Apakah mereka ini juga menganggap semua hadits yang telah dikemukakan itu
dho’if, palsu, maudhu’ dan lain sebagainya, karena berlawanan dengan pahamnya?
Diriwayatkan
dari Ali bin Abi Thalib kw. bahwa: “Sewaktu Rasulullah dikebumikan, Fatimah (puteri Rasulullah saw)

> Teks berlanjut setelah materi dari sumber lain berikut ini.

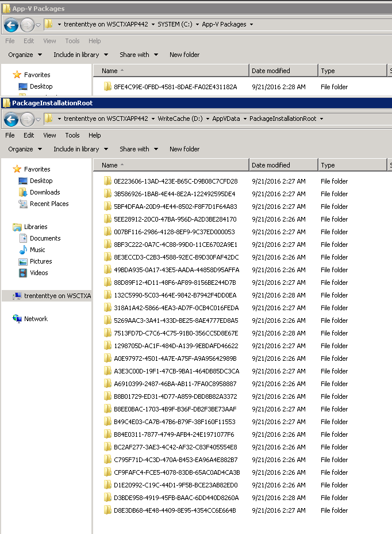The height and width of the screenshot is (534, 392).
Task: Click the Back arrow in PackageInstallationRoot window
Action: (x=11, y=119)
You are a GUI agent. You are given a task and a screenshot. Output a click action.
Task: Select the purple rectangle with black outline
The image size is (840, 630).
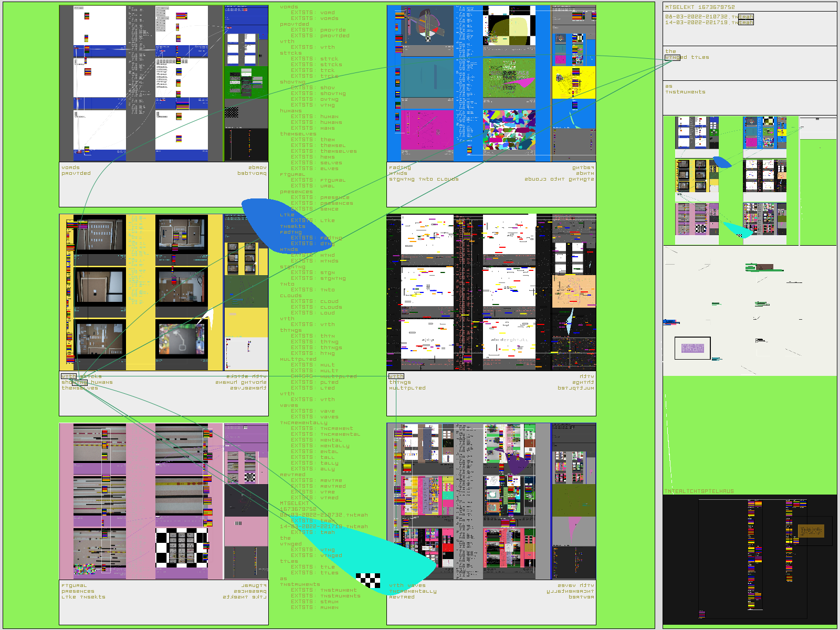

bersimpuh disisi kuburan Rasulullah dan mengambil sedikit tanah makam
Rasulullah kemudian diletakkan dimukanya dan sambil menangis ia pun membaca
beberapa bait syair….”. (Al-Fatawa
Al-Fiqhiyah karya Ibnu Hajar jilid 2 halaman18, As-Sirah An-Nabawiyah jilid 2 halaman 340, Irsyad As-Sari jilid 3
halaman 352 dan sebagainya)
Jika apa yang
dilakukan Siti Fatimah tersebut adalah Syirik atau bid’ah maka mengapa ia melakukannya? Apakah dia tidak pernah mengetahui
apa yang telah diajarkan oleh ayahnya (Rasulullah)? Apakah mungkin khalifah Ali
bin Abi Thalib membiarkan istrinya terjerumus ke dalam kesyirikan dan bid’ah
yang dilarang oleh beliau saw. (versi Wahabisme)? Bukankah keduanya adalah
keluarga dan sahabat Rasulullah yang tergolong Salaf Shaleh, yang konon akan
diikuti oleh kelompok Wahabi?
Seorang
Tabi’in bernama Ibnu Al-Munkadir pun pernah melakukannya (bertabarruk
kepada kuburan Rasulullah). Suatu ketika, di saat beliau duduk bersama
para sahabatnya, seketika lidahnya kelu dan tidak dapat berbicara. Beliau
langsung bangkit dan menuju pusara Rasulullah dan meletakkan dagunya di atas pusara Rasulullah kemudian kembali. Melihat
hal itu, seseorang mempertanyakan
perbuatannya. Beliau menjawab: ‘Setiap saat aku mendapat kesulitan, aku selalu mendatangi kuburan Nabi’ (Lihat: Wafa’ Al-Wafa’ Jilid: 2 Halaman: 444)
Masihkah
golongan pengingkar (wahabi) yang mengatas namakan diri sebagai
pengikut dan penghidup ajaran Salaf Shaleh itu hendak menuduh kaum muslimin
yang bertabarruk terhadap peninggalan Nabi sebagai pelaku syirik dan
bid’ah? Kalaulah secara esensial pengambilan berkah dari kuburan adalah syirik
maka setiap pelakunya harus diberi titel
musyrik, tidak peduli sahabat Rasulullah atau pun orang awam biasa.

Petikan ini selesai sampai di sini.